=== ASSIGNMENT ===
A stretch of the entries below is to be set down exactly, running from the line with "Run 3 (1156, 150)" through the line with "How much does Refersion cost? (276, 2170)", both included, and no other line.

[THE INPUT]

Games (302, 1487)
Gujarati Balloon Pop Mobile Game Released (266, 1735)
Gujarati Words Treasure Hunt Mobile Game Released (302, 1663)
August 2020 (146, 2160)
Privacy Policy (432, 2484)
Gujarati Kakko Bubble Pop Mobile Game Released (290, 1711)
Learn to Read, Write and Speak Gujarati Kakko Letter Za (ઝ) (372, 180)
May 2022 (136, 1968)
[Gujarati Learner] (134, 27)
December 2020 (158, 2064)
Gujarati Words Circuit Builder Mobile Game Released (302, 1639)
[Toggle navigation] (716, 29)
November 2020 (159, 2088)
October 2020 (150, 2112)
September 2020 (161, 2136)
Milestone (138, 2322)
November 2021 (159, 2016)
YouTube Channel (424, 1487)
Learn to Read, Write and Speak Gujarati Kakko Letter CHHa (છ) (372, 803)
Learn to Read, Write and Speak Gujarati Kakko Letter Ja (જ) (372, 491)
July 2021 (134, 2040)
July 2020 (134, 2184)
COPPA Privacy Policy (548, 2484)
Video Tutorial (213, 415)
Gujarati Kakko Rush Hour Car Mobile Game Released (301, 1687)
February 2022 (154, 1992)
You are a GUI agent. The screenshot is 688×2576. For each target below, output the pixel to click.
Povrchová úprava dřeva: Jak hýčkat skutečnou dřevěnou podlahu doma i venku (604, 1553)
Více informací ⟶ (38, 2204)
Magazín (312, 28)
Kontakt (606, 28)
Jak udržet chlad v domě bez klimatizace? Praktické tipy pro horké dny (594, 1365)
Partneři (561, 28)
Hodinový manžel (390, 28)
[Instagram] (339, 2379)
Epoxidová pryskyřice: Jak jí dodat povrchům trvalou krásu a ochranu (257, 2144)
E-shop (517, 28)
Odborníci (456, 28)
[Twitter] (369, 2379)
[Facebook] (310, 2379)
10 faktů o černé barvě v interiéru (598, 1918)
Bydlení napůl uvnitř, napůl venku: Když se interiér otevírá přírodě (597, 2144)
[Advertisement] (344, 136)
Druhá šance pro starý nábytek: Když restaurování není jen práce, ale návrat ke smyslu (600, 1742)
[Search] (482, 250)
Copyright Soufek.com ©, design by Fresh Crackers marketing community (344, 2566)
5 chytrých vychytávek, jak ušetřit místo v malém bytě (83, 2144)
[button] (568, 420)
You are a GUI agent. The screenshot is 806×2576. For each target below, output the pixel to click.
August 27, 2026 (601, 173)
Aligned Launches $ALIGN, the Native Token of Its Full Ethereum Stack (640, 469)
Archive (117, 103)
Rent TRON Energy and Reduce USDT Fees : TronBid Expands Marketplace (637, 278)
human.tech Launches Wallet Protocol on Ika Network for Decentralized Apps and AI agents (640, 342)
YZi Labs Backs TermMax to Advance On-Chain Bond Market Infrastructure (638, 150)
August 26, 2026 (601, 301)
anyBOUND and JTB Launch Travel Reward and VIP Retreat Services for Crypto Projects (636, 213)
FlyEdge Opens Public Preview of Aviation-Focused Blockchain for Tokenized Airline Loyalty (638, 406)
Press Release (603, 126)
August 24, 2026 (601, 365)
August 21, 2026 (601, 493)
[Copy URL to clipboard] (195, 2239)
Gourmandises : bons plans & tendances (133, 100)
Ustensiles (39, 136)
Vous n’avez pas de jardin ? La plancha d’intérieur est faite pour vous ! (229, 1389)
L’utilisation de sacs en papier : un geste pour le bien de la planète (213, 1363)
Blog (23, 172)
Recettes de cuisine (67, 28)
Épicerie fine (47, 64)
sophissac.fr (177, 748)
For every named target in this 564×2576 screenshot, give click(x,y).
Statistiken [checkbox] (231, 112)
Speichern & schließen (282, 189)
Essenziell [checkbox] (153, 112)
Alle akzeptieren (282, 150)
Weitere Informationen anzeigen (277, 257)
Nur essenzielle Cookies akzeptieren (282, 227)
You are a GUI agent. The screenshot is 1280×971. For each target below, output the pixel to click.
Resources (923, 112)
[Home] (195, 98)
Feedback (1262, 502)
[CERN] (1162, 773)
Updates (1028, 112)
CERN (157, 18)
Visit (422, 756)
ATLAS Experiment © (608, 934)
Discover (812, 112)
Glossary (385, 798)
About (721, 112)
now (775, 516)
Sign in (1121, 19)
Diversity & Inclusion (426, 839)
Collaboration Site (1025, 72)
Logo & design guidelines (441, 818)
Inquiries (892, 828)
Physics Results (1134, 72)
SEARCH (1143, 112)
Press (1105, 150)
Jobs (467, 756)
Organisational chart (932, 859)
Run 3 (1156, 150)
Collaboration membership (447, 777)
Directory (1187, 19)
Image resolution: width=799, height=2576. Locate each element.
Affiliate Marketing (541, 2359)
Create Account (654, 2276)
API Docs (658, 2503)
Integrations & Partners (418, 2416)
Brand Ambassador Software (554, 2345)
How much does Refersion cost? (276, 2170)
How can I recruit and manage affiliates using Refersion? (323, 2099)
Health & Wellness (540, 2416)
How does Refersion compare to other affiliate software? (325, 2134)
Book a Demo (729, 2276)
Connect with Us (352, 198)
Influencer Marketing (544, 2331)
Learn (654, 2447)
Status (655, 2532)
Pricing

[/THE INPUT]

=== EXERCISE RESPONSE ===
Run 3 (1156, 150)
Collaboration membership (447, 777)
Directory (1187, 19)
Image resolution: width=799, height=2576. Locate each element.
Affiliate Marketing (541, 2359)
Create Account (654, 2276)
API Docs (658, 2503)
Integrations & Partners (418, 2416)
Brand Ambassador Software (554, 2345)
How much does Refersion cost? (276, 2170)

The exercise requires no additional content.